Riassumi in due frasi il brano sulla vita e la scuola durante la quarantena.

▶ Brano
***
La vita e la scuola al tempo del coronavirus

Chi avrebbe mai pensato, un mese fa, che oggi ci saremmo ritrovati chiusi in casa?
La risposta che chiunque darebbe è “nessuno”, perché nessuno immaginava ciò. È il 27 Marzo, il diciannovesimo giorno passato in quarantena. È molto strano svegliarsi la mattina sapendo che il resto della giornata passerà tra quelle quattro mura. Abituarsi è difficile per chi, come me, era abituato a passare le giornate fuori, tra scuola e amici. Ma, per fortuna, resta ancora qualcosa di una routine che sembra appartenere ad un passato lontanissimo, cioè lo studio. Tutti normalmente odiamo studiare, lo vediamo come una perdita di tempo che potremmo impiegare facendo altro. E ora che proprio altro da fare non c’è, diventa bello farlo perché più comodo. Abbiamo delle scadenze ma anche un ampio margine di tempo per fare ciò che ci viene assegnato. Oltre che per la comodità, è bello perché ora è il nostro unico appiglio per tenerci impegnati, per evitare di impazzire e pensare di essere in galera. Perché così sembra tutto questo, una galera, fin dal momento in cui il premier Conte ha annunciato che “non ci saranno più zone rosse, ma un’Italia protetta”.
***
Dati memorizzati:
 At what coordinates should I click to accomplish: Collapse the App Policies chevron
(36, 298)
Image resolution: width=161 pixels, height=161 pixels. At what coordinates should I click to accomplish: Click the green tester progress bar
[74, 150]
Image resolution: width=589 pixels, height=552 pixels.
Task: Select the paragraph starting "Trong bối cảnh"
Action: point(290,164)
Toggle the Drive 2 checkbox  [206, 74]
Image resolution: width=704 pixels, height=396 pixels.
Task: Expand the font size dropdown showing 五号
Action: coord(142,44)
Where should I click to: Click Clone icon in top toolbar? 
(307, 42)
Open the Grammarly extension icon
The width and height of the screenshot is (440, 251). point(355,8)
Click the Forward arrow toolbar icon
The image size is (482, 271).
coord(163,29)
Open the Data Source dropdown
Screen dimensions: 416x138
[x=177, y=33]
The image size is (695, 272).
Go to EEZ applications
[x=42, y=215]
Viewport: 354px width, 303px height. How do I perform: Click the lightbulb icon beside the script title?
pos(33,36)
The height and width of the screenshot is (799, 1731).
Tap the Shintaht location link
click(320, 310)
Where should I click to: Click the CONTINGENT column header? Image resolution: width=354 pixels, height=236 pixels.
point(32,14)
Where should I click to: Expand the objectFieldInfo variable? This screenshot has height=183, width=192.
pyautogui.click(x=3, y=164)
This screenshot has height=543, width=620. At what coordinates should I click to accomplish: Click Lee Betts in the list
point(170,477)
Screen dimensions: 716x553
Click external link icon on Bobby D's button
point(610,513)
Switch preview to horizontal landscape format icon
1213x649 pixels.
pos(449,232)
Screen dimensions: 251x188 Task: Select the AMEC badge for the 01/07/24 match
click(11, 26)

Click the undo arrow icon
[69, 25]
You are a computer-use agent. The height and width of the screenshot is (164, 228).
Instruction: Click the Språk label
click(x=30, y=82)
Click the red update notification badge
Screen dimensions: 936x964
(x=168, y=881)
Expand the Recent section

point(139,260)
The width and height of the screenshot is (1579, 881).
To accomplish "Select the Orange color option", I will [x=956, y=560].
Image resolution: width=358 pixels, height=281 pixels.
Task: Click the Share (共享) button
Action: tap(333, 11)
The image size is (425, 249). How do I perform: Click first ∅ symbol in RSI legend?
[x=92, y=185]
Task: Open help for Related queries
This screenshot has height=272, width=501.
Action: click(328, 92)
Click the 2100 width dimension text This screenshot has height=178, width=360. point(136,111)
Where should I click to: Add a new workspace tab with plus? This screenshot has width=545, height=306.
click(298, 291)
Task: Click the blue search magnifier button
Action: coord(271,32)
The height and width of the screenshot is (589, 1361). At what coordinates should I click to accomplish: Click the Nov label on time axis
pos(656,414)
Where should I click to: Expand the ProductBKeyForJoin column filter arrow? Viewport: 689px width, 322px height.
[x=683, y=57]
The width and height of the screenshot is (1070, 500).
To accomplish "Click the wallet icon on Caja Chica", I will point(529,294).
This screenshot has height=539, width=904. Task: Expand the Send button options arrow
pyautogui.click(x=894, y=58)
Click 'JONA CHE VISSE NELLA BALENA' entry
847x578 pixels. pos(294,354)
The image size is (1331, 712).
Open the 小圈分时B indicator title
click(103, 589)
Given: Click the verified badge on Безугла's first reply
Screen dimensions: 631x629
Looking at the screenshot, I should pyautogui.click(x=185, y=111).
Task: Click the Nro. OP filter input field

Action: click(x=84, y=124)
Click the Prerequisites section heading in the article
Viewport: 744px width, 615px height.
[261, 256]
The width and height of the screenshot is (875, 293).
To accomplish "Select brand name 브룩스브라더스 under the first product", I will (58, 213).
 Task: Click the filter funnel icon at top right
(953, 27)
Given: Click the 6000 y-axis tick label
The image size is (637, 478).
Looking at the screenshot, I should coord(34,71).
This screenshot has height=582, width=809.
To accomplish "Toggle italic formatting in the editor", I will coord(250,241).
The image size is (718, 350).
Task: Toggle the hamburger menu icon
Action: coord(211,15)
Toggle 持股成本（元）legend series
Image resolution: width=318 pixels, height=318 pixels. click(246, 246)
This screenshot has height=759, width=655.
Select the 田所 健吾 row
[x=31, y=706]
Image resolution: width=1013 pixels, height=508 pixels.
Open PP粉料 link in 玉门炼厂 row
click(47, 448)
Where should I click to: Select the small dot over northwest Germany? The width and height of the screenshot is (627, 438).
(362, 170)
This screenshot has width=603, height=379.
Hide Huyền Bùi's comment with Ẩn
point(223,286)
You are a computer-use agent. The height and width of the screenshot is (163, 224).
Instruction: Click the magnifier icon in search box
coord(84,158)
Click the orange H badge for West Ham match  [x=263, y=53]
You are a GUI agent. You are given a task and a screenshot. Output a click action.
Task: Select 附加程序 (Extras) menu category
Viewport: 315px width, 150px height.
***
▶ Soluzione
Il 27 marzo, diciannovesimo giorno di quarantena, chi scrive racconta quanto sia strano e difficile trascorrere l'intera giornata tra quattro mura dopo aver passato le giornate fuori, tra scuola e amici. Lo studio, di solito odiato, diventa piacevole perché più comodo, con scadenze ma un ampio margine di tempo, e perché è l'unico appiglio per restare impegnati in una situazione che sembra una galera.